What this task involves → Report each line of the records where "price" occurs.

Stored records:
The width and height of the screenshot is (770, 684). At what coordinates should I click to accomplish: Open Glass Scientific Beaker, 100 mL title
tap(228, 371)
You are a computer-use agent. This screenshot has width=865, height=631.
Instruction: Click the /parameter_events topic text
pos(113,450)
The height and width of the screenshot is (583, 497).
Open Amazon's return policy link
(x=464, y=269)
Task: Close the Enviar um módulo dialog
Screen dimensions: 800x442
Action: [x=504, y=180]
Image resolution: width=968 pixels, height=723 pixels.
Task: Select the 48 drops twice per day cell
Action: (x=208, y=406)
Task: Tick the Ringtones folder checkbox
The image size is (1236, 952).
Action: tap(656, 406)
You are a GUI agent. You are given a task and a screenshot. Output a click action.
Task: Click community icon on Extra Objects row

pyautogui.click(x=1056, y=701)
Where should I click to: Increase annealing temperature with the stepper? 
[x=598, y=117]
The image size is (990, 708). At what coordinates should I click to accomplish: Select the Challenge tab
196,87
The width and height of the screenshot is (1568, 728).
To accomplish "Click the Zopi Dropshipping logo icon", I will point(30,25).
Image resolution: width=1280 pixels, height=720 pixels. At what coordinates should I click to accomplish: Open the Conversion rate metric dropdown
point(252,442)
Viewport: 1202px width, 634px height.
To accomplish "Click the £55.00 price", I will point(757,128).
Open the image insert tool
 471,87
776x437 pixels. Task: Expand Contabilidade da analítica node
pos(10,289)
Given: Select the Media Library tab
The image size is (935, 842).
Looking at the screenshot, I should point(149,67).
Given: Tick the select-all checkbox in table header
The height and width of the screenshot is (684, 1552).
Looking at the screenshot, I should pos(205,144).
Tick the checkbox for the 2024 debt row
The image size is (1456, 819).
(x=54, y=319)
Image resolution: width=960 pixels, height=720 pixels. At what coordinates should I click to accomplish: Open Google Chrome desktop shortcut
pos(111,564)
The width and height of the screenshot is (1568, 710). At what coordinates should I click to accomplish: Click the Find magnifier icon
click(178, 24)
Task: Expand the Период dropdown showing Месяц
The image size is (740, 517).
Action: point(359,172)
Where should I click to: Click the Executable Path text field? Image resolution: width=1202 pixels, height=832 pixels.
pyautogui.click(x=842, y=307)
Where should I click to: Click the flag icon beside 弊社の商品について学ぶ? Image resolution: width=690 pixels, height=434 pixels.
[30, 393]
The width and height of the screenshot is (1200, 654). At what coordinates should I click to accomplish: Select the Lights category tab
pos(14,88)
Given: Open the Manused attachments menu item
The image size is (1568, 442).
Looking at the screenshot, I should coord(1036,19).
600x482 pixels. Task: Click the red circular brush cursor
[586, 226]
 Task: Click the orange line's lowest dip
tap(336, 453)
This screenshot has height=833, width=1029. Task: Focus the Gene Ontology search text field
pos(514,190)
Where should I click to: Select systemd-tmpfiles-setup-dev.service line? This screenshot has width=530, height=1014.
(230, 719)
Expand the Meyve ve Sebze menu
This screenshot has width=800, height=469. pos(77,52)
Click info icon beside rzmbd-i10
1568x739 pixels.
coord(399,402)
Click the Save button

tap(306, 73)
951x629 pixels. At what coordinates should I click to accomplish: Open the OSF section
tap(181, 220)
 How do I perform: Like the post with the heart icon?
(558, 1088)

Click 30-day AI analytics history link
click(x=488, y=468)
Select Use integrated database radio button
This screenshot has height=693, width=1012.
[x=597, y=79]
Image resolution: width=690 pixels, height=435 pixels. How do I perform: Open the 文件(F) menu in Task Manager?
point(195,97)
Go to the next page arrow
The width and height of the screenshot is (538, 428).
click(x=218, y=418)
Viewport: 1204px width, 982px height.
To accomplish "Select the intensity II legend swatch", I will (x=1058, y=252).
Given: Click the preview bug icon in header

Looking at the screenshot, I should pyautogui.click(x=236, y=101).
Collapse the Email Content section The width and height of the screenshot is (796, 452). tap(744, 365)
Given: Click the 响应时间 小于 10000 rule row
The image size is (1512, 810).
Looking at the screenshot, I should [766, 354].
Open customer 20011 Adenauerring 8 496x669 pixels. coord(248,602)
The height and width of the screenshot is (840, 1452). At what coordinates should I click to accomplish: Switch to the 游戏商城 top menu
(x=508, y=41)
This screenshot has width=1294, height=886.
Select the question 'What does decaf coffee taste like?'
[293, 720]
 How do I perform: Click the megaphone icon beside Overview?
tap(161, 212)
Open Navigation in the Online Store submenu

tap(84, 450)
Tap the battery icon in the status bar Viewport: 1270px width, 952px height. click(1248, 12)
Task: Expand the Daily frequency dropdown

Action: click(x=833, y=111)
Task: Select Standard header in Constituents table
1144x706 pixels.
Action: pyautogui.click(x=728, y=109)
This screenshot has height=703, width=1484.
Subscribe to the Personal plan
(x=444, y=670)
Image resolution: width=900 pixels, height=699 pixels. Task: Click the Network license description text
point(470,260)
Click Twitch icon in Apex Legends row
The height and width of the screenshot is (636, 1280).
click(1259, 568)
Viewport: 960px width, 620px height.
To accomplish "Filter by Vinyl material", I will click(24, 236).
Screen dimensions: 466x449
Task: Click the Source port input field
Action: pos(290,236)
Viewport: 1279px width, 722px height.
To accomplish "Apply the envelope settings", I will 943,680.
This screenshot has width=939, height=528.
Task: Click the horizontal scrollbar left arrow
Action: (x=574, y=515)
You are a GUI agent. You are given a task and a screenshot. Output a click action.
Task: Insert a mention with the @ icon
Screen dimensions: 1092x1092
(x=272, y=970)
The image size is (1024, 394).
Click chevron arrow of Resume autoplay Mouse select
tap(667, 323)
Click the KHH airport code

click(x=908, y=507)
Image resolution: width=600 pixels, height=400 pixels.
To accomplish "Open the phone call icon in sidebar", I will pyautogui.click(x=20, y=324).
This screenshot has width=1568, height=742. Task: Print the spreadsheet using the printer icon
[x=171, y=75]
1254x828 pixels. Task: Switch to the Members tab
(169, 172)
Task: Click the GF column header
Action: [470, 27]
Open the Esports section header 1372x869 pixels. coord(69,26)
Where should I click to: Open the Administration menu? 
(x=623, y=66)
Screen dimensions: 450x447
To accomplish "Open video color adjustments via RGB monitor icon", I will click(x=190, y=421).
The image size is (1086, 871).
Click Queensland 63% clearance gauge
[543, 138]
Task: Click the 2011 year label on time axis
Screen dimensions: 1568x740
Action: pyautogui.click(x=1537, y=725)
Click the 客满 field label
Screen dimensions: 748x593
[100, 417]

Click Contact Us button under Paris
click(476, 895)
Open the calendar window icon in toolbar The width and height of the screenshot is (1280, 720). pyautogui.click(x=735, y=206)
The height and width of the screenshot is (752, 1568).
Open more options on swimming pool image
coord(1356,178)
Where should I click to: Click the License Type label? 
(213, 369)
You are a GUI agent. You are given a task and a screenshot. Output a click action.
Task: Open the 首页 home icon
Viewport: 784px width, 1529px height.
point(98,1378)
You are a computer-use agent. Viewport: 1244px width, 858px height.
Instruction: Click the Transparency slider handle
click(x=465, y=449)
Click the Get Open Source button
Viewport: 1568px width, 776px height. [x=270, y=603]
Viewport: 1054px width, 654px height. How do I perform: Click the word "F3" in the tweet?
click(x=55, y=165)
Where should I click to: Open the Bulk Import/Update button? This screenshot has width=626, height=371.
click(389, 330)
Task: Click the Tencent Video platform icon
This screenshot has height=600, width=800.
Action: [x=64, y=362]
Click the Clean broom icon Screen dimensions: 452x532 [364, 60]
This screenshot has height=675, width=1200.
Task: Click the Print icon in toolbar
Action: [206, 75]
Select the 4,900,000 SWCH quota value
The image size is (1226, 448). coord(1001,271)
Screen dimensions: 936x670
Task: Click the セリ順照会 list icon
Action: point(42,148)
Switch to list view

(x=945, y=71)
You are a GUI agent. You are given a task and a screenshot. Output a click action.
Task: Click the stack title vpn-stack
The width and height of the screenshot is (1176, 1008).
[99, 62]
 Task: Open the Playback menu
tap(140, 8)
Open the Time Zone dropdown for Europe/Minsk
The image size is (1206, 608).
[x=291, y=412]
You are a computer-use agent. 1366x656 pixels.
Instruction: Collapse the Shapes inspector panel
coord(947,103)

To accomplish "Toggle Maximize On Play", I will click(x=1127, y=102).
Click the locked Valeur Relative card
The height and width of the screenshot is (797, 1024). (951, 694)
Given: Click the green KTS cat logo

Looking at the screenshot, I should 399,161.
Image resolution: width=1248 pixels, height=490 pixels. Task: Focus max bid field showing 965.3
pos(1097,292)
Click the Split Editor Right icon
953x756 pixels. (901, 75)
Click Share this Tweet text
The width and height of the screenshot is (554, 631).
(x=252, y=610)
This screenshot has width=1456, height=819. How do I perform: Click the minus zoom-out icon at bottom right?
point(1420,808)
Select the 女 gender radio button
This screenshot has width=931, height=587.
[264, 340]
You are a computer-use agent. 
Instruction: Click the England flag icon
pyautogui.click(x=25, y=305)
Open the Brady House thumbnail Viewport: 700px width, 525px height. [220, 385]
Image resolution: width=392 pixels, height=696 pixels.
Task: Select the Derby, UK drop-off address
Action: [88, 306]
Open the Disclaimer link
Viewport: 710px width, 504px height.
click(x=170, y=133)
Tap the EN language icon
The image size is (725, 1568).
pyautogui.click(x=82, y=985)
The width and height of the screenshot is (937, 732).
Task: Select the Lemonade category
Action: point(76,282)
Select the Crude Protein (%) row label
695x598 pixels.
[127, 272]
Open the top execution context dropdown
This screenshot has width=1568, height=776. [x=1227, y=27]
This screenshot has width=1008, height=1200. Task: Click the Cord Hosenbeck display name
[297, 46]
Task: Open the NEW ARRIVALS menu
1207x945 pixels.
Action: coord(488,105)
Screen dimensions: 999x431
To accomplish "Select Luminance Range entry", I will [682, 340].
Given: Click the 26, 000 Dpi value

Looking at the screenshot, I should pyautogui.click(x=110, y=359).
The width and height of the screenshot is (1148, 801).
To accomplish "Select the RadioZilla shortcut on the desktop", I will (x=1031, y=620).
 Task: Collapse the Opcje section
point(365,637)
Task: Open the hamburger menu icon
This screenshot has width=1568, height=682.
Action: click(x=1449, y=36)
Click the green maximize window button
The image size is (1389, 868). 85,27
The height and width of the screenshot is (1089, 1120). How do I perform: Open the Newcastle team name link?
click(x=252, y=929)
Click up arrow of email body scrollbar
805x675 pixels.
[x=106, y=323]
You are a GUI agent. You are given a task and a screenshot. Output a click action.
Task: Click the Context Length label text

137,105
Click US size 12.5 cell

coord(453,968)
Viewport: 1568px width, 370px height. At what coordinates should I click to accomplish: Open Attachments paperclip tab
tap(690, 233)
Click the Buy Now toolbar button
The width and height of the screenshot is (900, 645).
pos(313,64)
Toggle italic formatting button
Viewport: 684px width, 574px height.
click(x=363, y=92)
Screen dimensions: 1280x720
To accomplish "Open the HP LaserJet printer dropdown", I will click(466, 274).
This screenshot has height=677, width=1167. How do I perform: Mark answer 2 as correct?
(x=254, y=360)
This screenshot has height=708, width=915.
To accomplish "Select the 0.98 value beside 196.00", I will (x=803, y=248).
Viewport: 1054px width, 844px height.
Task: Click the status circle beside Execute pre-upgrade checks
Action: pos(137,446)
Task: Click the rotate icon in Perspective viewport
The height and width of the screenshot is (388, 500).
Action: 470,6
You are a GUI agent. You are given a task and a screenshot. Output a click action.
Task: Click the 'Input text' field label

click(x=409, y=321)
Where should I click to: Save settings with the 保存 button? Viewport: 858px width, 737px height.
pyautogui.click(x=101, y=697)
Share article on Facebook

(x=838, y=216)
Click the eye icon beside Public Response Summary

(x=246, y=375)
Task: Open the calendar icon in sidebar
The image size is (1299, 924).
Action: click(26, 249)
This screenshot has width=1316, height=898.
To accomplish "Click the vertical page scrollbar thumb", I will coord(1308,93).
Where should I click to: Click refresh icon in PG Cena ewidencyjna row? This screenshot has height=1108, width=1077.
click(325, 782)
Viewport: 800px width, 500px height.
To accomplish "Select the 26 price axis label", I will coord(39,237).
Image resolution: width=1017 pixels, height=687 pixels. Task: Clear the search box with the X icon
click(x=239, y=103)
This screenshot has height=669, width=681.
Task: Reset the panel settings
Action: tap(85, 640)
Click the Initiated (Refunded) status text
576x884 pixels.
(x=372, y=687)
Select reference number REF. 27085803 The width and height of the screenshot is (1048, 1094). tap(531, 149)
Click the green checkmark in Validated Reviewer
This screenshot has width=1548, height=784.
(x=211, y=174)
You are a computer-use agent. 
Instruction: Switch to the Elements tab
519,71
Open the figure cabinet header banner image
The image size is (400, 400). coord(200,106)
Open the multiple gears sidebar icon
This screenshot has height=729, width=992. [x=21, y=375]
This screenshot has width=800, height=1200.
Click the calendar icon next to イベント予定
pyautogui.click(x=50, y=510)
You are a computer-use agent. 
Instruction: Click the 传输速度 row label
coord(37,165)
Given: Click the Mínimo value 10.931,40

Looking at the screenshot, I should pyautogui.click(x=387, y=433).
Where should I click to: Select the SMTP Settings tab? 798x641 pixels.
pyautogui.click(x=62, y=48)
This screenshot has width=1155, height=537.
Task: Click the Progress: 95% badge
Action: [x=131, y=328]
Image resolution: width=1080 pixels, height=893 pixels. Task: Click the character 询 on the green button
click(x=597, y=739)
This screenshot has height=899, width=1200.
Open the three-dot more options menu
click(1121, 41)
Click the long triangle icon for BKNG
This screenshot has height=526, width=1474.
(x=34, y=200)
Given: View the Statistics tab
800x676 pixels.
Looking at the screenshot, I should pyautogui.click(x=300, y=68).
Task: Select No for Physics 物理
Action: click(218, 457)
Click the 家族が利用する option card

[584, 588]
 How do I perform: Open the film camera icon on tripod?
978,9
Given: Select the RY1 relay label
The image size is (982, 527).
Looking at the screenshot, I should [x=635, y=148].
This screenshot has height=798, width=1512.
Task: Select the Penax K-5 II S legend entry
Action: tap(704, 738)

Answer area →
To accomplish "Click the £55.00 price", I will point(757,128).
To accomplish "Select the 26 price axis label", I will coord(39,237).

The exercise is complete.